Stated task:
Update the items below so that each "Given" becomes "Task", with everything else left as is. Omit the pictures from your answer.

Record list:
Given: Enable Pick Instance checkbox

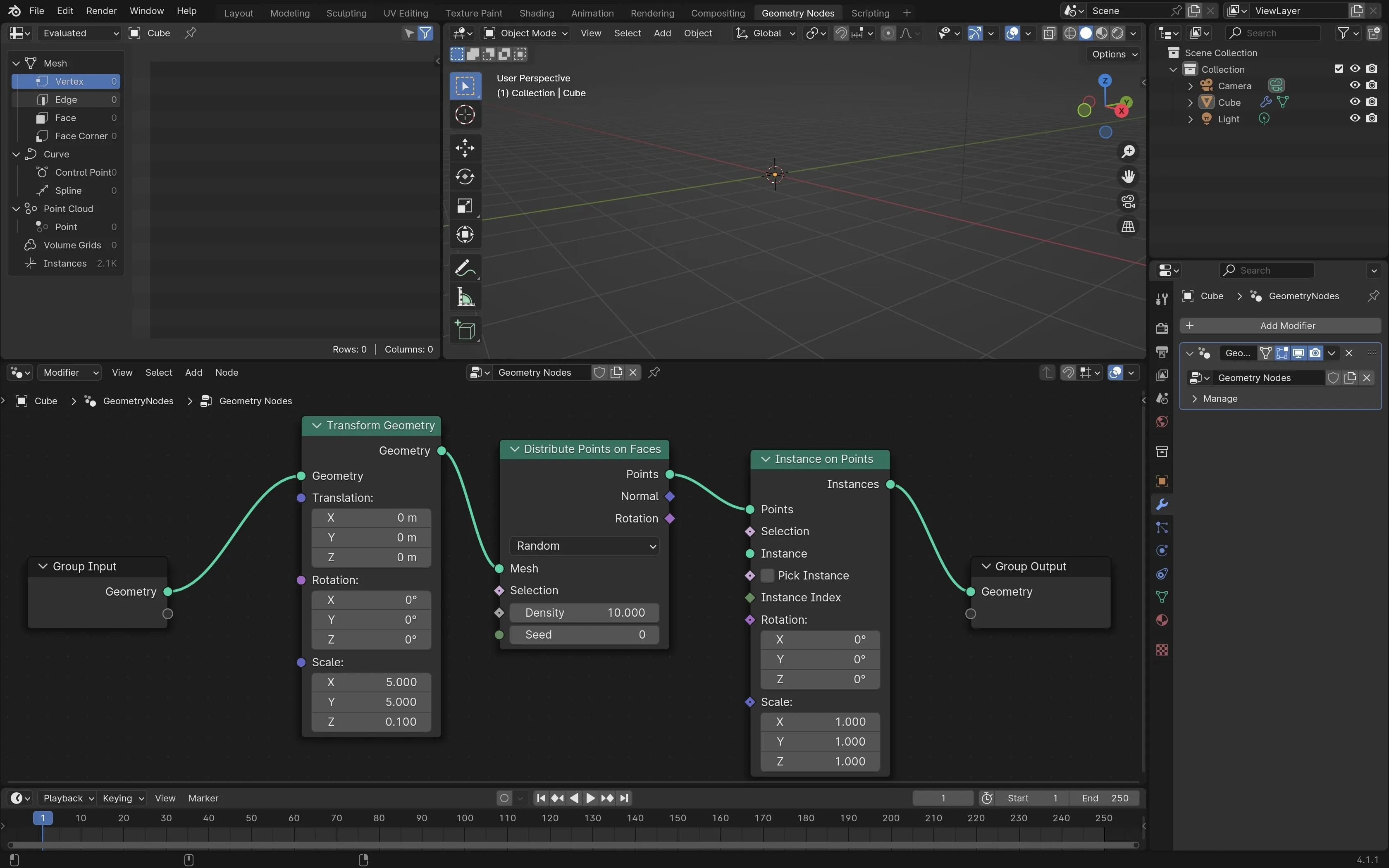Looking at the screenshot, I should coord(767,575).
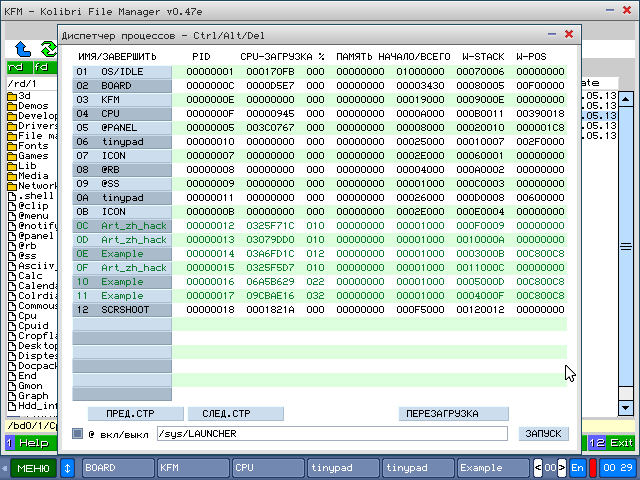Click the taskbar up-down arrows icon
Screen dimensions: 640x480
pyautogui.click(x=68, y=468)
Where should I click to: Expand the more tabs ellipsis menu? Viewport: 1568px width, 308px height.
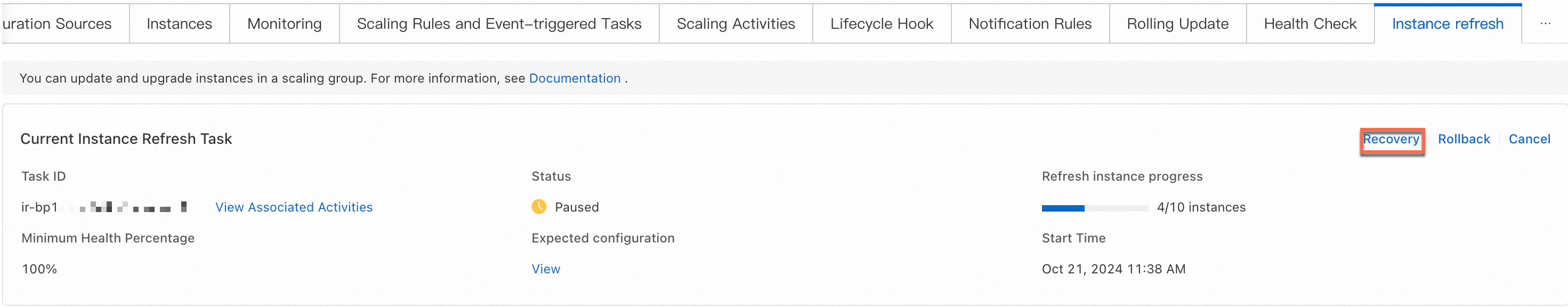(x=1545, y=24)
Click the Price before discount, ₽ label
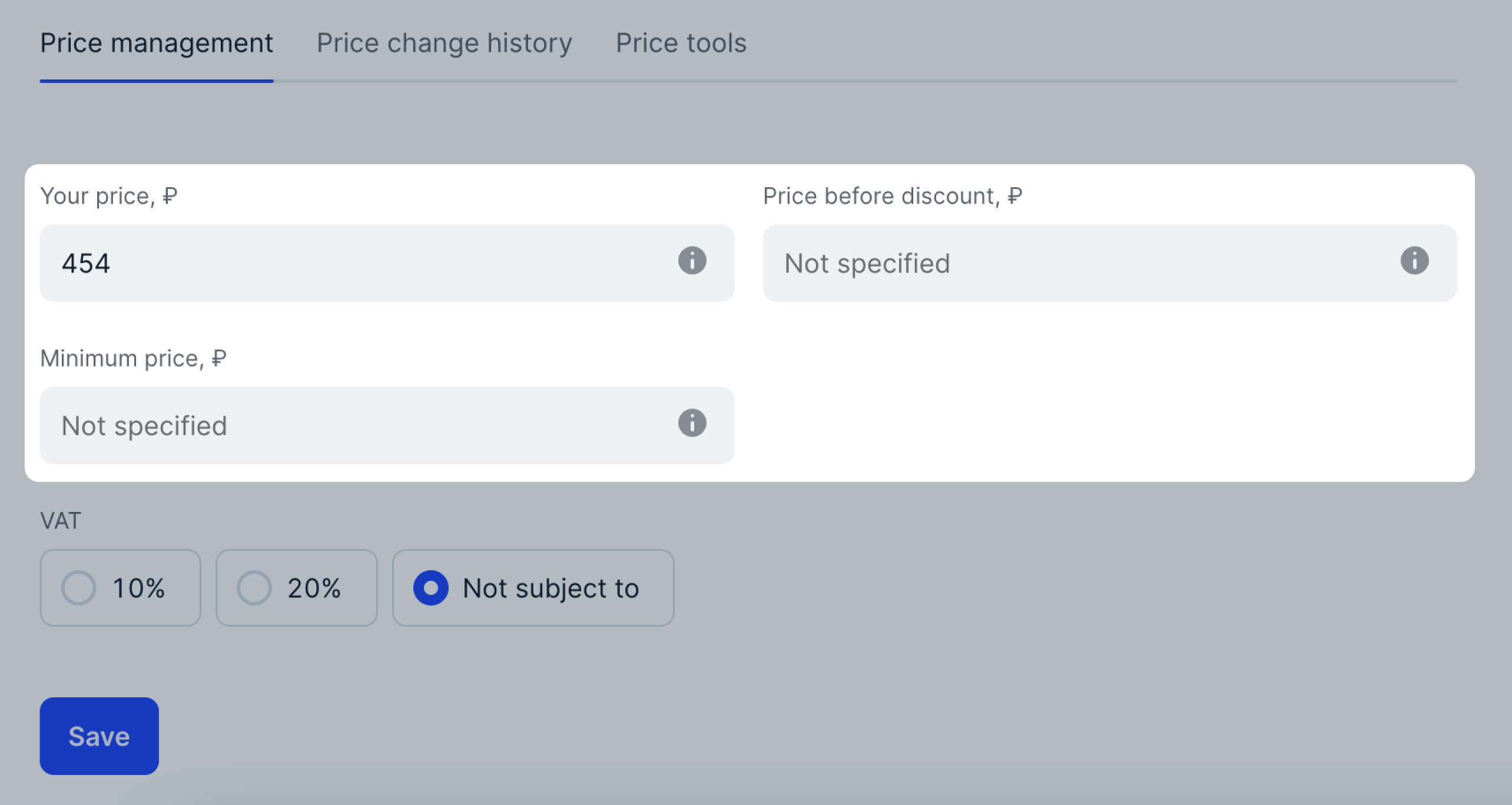 [x=893, y=196]
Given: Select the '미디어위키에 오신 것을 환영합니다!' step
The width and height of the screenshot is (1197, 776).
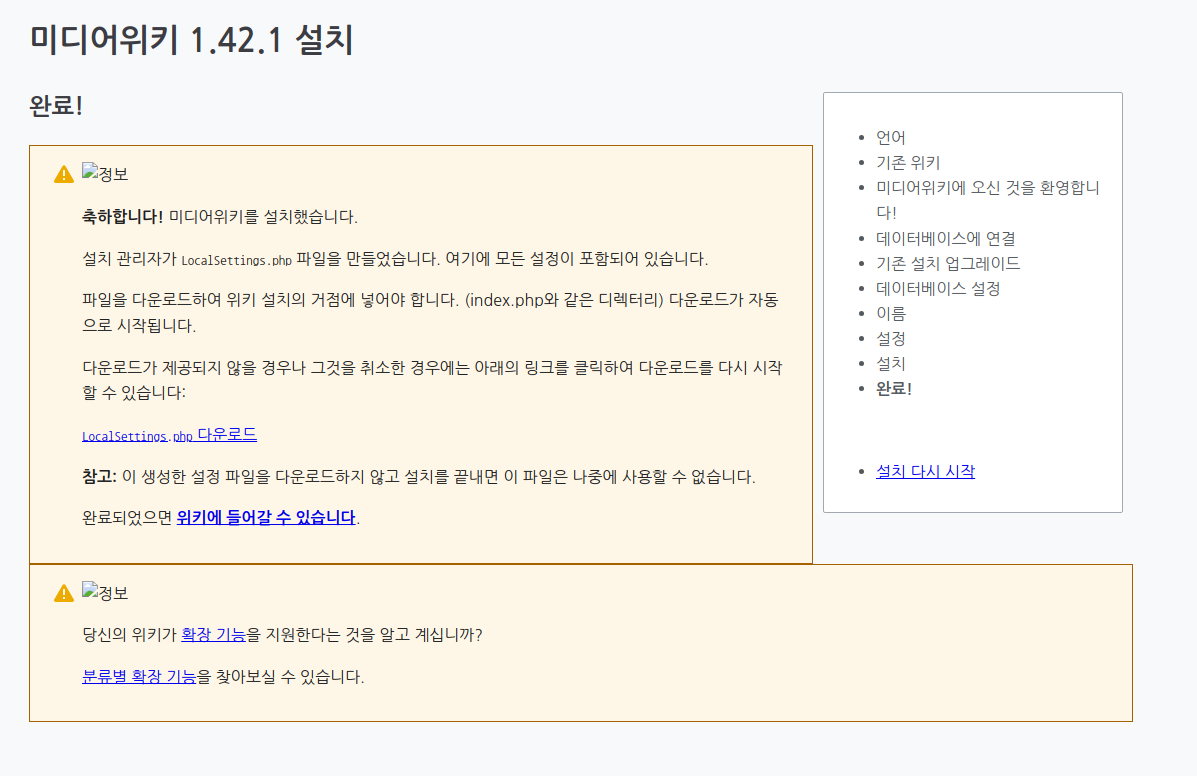Looking at the screenshot, I should (x=985, y=187).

Answer in full:
Task: Enable Pick Instance checkbox

Looking at the screenshot, I should coord(767,575).
Click the taskbar up-down arrows icon
Screen dimensions: 640x480
pyautogui.click(x=68, y=468)
Where should I click to: Expand the more tabs ellipsis menu? Viewport: 1568px width, 308px height.
(x=1545, y=24)
Click the Price before discount, ₽ label
 [x=893, y=196]
Task: Select the '미디어위키에 오신 것을 환영합니다!' step
The width and height of the screenshot is (1197, 776).
Looking at the screenshot, I should (x=985, y=187).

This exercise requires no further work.